| name | tools-ast-grep |
| description | Gather structural-pattern architecture evidence with ast-grep syntax-tree queries. Use when checking module boundaries, layer violations, forbidden imports, direct DB/framework access, route declarations, exported surface area, or framework leaks across seams. Yields exact file:line evidence for modularity, coupling, and fragility claims. NOT for whole-graph dependency analysis (use tools-codegraph), exact text discovery (use tools-code-search), or semantic/type resolution (use tools-lsp-tree-sitter). |
ast-grep
ast-grep matches code by its syntax tree, so a pattern survives reformatting,
whitespace, and comments that defeat grep. It is the cheapest way to answer
"does this pattern exist where it shouldn't?" with a precise file:line list.
Evidence dimension: structural. Output is a concrete evidence ref per match.
When to use
Use when a finding hypothesis is a structural code pattern: "domain code imports
the ORM directly," "routes are declared outside the router module," "this
framework type leaks past the boundary," or "a module exports too much surface."
ast-grep confirms presence/absence with line-anchored hits. Use it before
claiming a boundary is bypassed — a claim about a pattern needs the matched
lines.
Commands
Run from the repo root. -l sets language; -p is an inline pattern; --json
gives machine-readable hits for counting.
ast-grep -l ts -p 'import $$$ from "typeorm"'
ast-grep -l ts -p 'createConnection($$$)' src/domain
ast-grep -l ts -p 'export $$$'
ast-grep -l ts -p 'app.$METHOD($PATH, $$$)'
ast-grep -l python -p 'Request' src/core
ast-grep -l go -p 'sql.Open($$$)' --json | jq length
For reusable, named rules (relational metavariable constraints, inside,
not), put them in a YAML rule file and run ast-grep scan -r rule.yml. See
references/rules.md for the rule patterns this review relies on.
Evidence output
Record:
dimension: structural.
source: ast-grep command, language, pattern/rule file, searched scope, and
version when parser behavior is in doubt.

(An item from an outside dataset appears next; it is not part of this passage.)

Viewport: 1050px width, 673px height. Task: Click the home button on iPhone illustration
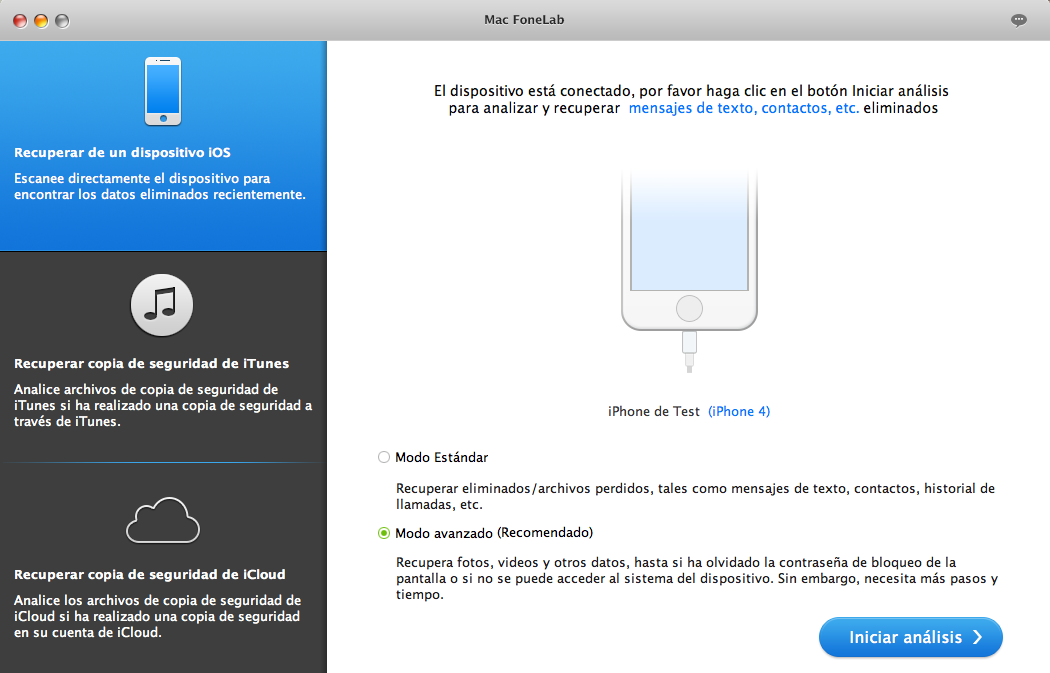(688, 306)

facts: matched file:line refs or confirmed zero-match scope.
limits: parse errors, unsupported language, regex fallback, or lack of semantic reachability.
Confidence impact
- A pattern search that runs and returns hits or a clean zero is direct
structural evidence:
tools_used for the structural dimension, raises
confidence for the related finding.
- ast-grep proves syntactic presence, not runtime reachability. A matched
forbidden import is strong; "no matches" means the pattern is absent, not that
the boundary is sound by every measure — pair absence claims with the
dependency graph before scoring boundary integrity high.
Failure and missing-tool handling
- Not installed → record the structural dimension
tools_missing, note the
install hint (brew install ast-grep / cargo install ast-grep), and fall
back to tools-lsp-tree-sitter syntax queries or rg/regex search with an
explicit confidence caveat. Do not silently downgrade to regex without saying
so.
- A pattern that errors (unsupported language, bad metavariable) is a tool
failure on that query, not evidence of absence — fix the pattern or record it
tools_failed; never report "no matches" from a query that never parsed.
When to stop
One precise rule per hypothesis is enough. Once a pattern returns hits (or a
confirmed clean zero on a correct pattern), record the evidence and move on. Do
not enumerate twenty variant patterns hunting for more matches — if the
structural question is answered, stop and record coverage. If a pattern needs
graph-level reachability (who actually calls this), that is a coverage gap for
ast-grep: hand it to tools-codegraph rather than approximating with more
syntax searches.
Hard rules
- Cite the matched file:line as the evidence ref; never describe a pattern you
did not run.
- "No matches" is only evidence if the pattern parsed and the language was
correct.
- Do not reimplement ast-grep matching in package code — call the CLI.